Shelley Zalis Dispels the Myth of Emotion In the Boardroom

Shelley Zalis (l) and others at a Female Quotient event

SHELLEY ZALIS has had an eclectic career trajectory, to say the least. She began in the corporate world and transitioned to the tech world, where she created Online Testing Exchange (OTX) — one of the fastest growing market research companies in the world. After nine years of enormous success acting as the company’s CEO, she sold OTX and turned to mentoring women. Zalis took her leadership skills and entrepreneurial spirit to create two organizations to do just that: The Girls’ Lounge and The Female Quotient. Zalis spoke with Lady Clever about the importance of embracing weaknesses, the necessity of a good mentor, and why keeping emotions out of the boardroom might not be all it’s cracked up to be.

What inspired you to leave the cushy corporate world to branch out on your own and create OTX?

I came up with an idea to migrate research from a central location and telephone to the Internet in a day and age where no one was online except for wealthy old men over the age of 55 with broadband connections. Hardly a representative population for research! When I suggested this idea, the executive board at the company I was working for (all men) told me it was too premature and online research was something they were not interested in focusing on. I remember going home that night and thinking to myself, “Why are they always right? And I’m not?” and “Why can’t I move in a direction that I believe is right?” The next day, I went in and resigned. I realized that my calling was to build my own research company and create my own rules! I knew that if I didn’t move forward with this idea, someone else would.

In your bio, you say that you’ve “brought emotion to the boardroom.” What do you mean by that? How have you taken the stigma away from expressing emotion in the boardroom?

I’ve been told that there is no room for emotion in the boardroom. But why not?! Emotion is passion; it’s caring. It’s about putting people first. It’s a humanizing element. It’s what differentiates the masculine and feminine archetypes of leadership. So how was I going to lead? I had two choices  —  agree and conform to the legacy style of masculinity or be myself and bring femininity to the table. I bet you know what path I chose! It’s important to own your strengths AND embrace your weaknesses. Admit to yourself that you don’t know everything, you are not perfect, and some things might just scare the heck out of you — but that’s OK! That is why you have a team to complement your strengths.

What compelled you to become a mentor to other women and start The Girls’ Lounge and The Female Quotient?

I was the only female CEO on the top-25 list of market research companies most of my career. I had amazing role models in business, but not in how to “do it all,” juggling work and family. What was the secret to success? I had to break a lot of rules to have a successful career and happy family. I always say that you have one life with many dimensions. Work, family, friends, community… and don’t forget about you. At different stages of your life, you might have to pick and choose what you can do, and how much time you can commit to each.

I created The Girls’ Lounge because I thought it would be great to create a space at industry conferences for women to connect, collaborate, and activate change together. A woman alone can have power, but together we have impact. Over the years, it has been my experience that the best secret to success in business is having girlfriends who support each other and who energize the confidence to thrive! We can do it all — together!

Tell us about The Girls’ Lounge and The Female Quotient.

*Data extract*
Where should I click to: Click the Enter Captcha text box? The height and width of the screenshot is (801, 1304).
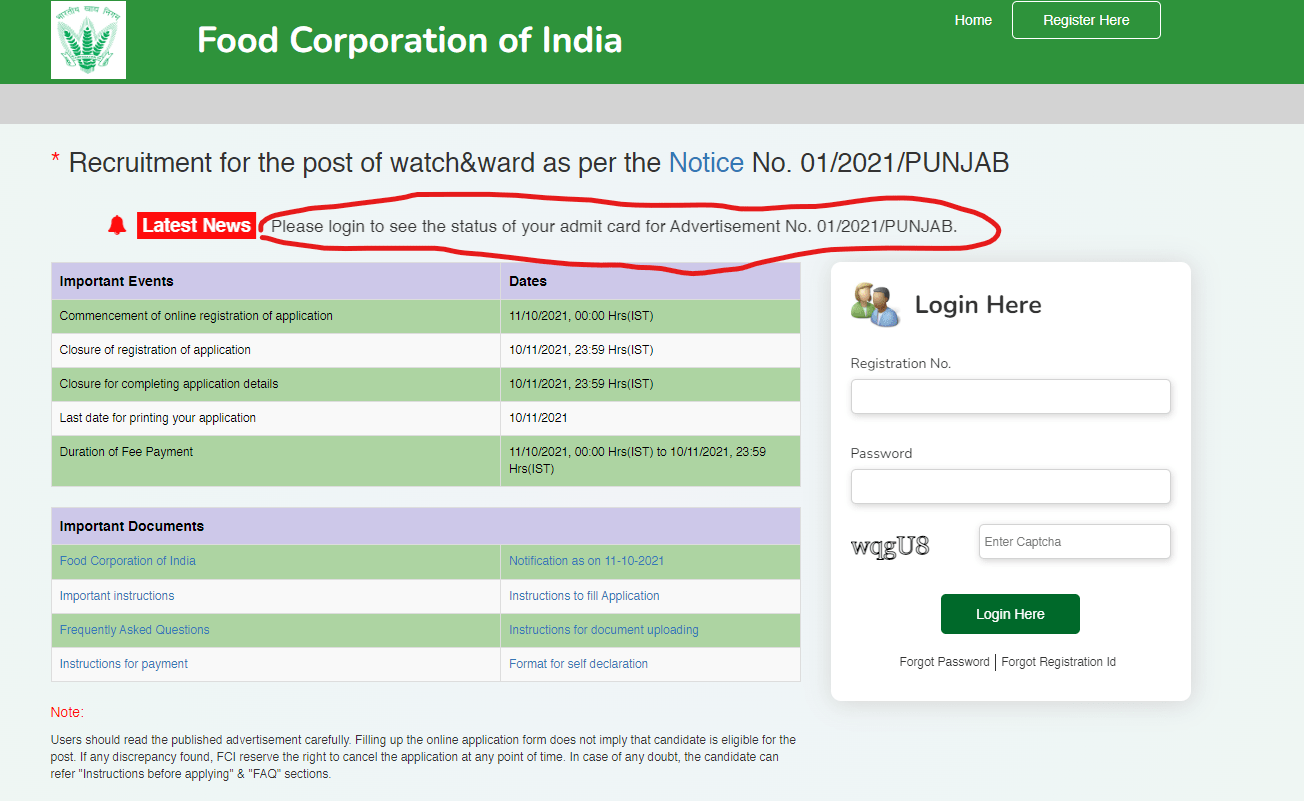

* * *

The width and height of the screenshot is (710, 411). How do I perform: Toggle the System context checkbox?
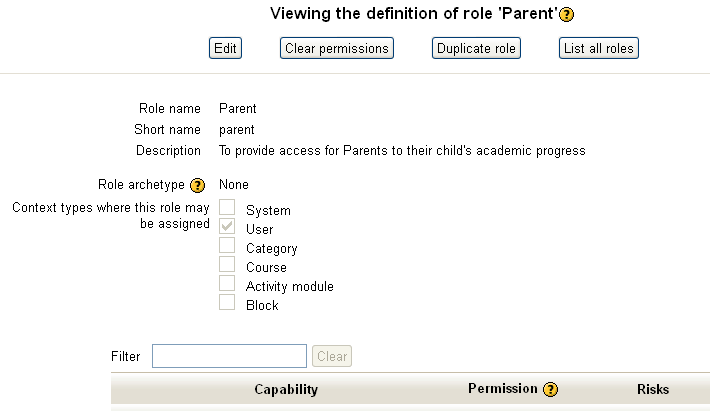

--

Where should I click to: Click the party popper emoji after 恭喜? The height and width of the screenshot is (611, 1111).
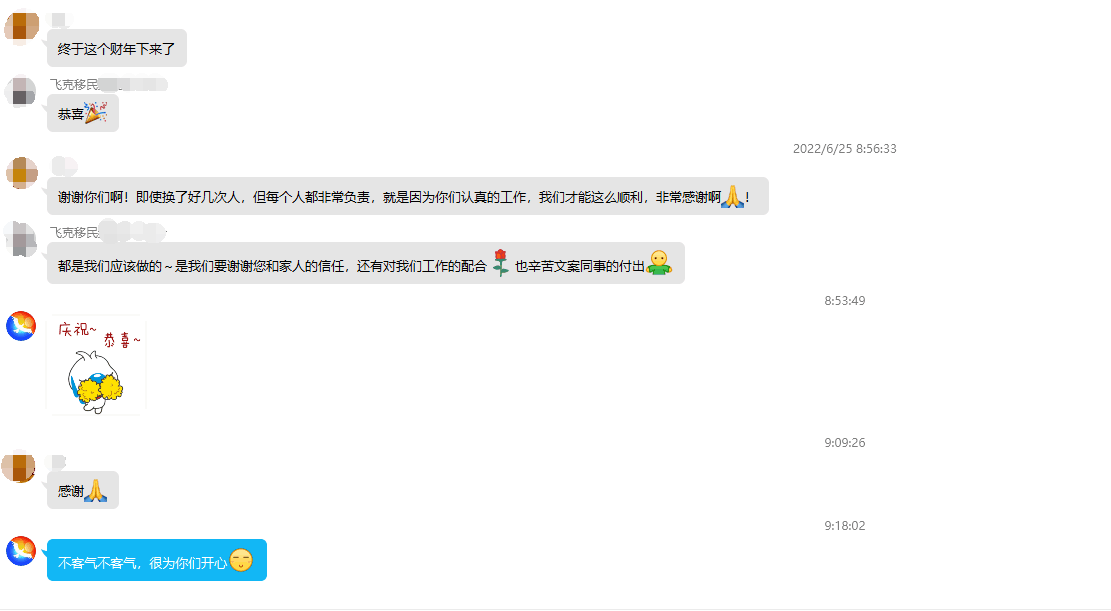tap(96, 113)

*What is asked*
Could you repeat, word for word, the stretch of the Shelley Zalis interview from "I was the only" through "commit to each."?

*Written response*
I was the only female CEO on the top-25 list of market research companies most of my career. I had amazing role models in business, but not in how to “do it all,” juggling work and family. What was the secret to success? I had to break a lot of rules to have a successful career and happy family. I always say that you have one life with many dimensions. Work, family, friends, community… and don’t forget about you. At different stages of your life, you might have to pick and choose what you can do, and how much time you can commit to each.